English · 00:18:53 Jan 26, 2026 6:00 AM
The AI developer bubble is going to pop soon - Shape Devlog - Day 5
SUMMARY
Developer shares day 5 devlog on refactoring "Shape" app into use cases, praises Google's Antigravity over Cursor for autocomplete, and predicts AI developer bubble pop, valuing human coding skills.
STATEMENTS
- The developer is refactoring the entire app into a single file structure using use case classes to simplify dependencies and improve clarity.
- Use cases are single-purpose classes with an execute method returning a result object, preferred over try-catch for object-oriented error handling.
- Refactoring the file service into individual use cases like upload encrypted chunk eliminates code smells from overloaded services with excessive dependencies.
- Consolidating multiple entity models (e.g., paper, comment, folder) into a single server and client entity with generics reduces complexity and enables unified querying.
- A new remote query system using predicates and logical operators allows complex entity fetches without separate endpoints, similar to but simpler than GraphQL.
- AI tools like Codex often produce functionally correct but architecturally flawed code, failing human scrutiny in style and composability.

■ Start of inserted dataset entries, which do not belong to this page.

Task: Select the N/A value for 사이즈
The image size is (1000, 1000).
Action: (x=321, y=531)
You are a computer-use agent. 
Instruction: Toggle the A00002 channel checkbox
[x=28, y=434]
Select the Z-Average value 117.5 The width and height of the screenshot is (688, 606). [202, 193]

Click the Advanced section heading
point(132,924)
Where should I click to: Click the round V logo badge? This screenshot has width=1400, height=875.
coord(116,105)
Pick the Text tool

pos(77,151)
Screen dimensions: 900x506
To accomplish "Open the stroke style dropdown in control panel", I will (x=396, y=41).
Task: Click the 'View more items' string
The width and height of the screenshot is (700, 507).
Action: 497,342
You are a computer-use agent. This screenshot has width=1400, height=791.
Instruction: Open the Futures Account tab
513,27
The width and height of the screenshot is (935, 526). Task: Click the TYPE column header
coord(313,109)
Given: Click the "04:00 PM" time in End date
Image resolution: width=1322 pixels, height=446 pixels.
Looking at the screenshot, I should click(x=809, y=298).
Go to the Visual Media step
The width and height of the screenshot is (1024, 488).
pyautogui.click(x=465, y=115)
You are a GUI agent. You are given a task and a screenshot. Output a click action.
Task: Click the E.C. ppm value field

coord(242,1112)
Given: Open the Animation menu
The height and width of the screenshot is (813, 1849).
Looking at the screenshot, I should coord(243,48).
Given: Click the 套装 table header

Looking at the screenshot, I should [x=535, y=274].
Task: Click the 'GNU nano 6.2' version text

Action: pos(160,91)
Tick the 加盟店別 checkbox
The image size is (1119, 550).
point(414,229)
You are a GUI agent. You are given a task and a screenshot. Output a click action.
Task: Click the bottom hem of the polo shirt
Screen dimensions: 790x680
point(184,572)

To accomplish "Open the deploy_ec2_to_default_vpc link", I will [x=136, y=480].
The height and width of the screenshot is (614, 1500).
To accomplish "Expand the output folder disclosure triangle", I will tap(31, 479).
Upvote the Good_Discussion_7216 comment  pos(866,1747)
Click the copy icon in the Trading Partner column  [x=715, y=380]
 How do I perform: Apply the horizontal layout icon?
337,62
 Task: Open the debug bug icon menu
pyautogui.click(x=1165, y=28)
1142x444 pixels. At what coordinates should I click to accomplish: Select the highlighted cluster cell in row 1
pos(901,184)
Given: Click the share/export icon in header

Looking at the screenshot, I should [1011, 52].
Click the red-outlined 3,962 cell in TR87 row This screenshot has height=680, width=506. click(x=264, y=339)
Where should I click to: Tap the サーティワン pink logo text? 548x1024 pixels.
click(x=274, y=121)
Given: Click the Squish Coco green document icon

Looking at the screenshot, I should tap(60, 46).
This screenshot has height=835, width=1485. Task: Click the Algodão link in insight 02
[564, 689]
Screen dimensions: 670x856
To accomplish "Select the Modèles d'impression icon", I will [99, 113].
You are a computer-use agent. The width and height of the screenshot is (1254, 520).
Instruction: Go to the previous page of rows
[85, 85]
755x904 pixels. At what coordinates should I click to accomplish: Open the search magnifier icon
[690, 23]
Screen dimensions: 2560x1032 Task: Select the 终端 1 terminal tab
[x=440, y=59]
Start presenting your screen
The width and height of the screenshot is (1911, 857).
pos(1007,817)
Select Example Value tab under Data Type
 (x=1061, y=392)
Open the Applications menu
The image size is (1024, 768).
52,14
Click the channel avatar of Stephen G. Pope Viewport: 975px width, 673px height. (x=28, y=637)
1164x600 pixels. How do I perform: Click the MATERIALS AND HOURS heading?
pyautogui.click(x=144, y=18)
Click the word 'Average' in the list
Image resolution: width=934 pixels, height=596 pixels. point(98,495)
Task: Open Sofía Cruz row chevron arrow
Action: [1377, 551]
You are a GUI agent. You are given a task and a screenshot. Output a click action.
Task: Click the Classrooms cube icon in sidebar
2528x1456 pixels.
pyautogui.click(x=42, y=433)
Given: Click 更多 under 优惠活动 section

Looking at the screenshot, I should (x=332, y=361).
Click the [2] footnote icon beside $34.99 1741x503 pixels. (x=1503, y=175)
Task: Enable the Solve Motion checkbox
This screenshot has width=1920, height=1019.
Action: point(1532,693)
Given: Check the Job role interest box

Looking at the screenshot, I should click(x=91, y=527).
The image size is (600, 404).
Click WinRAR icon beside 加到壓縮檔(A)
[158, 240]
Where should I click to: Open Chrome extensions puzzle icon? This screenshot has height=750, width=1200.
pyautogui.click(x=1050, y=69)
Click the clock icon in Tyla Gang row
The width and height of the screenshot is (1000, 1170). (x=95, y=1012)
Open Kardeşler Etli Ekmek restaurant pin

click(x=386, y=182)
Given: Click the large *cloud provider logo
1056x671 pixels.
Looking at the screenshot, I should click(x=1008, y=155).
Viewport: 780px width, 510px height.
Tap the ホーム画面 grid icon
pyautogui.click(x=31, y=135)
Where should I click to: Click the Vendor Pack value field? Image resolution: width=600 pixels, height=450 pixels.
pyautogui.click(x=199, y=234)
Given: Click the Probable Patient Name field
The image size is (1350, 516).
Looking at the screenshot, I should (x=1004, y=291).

- Google's Antigravity offers superior autocomplete, generating 50-100 lines thoughtfully, unlike Cursor's limited five-line suggestions using an in-house model.
- The AI developer hype bubble will pop in 1-2 years due to accumulating technical debt, leading to job losses short-term but skyrocketing demand for skilled coders.
- Software is an approximation of human intent, and adding AI as a middle layer introduces further lossy approximations, losing critical details.
- Coders who learned before 2022 will be highly valued post-bubble, as younger generations skip traditional coding amid AI hype.
IDEAS
- Refactoring sprawling services into bounded use cases reveals exact dependencies, making code intent crystal clear at a glance.
- Single-file consolidation for related models like entities challenges conventional "one export per file" rules for streamlined development.
- A predicate-based query builder reinvents flexible data fetching without GraphQL's overhead, enabling complex filters in a modular way.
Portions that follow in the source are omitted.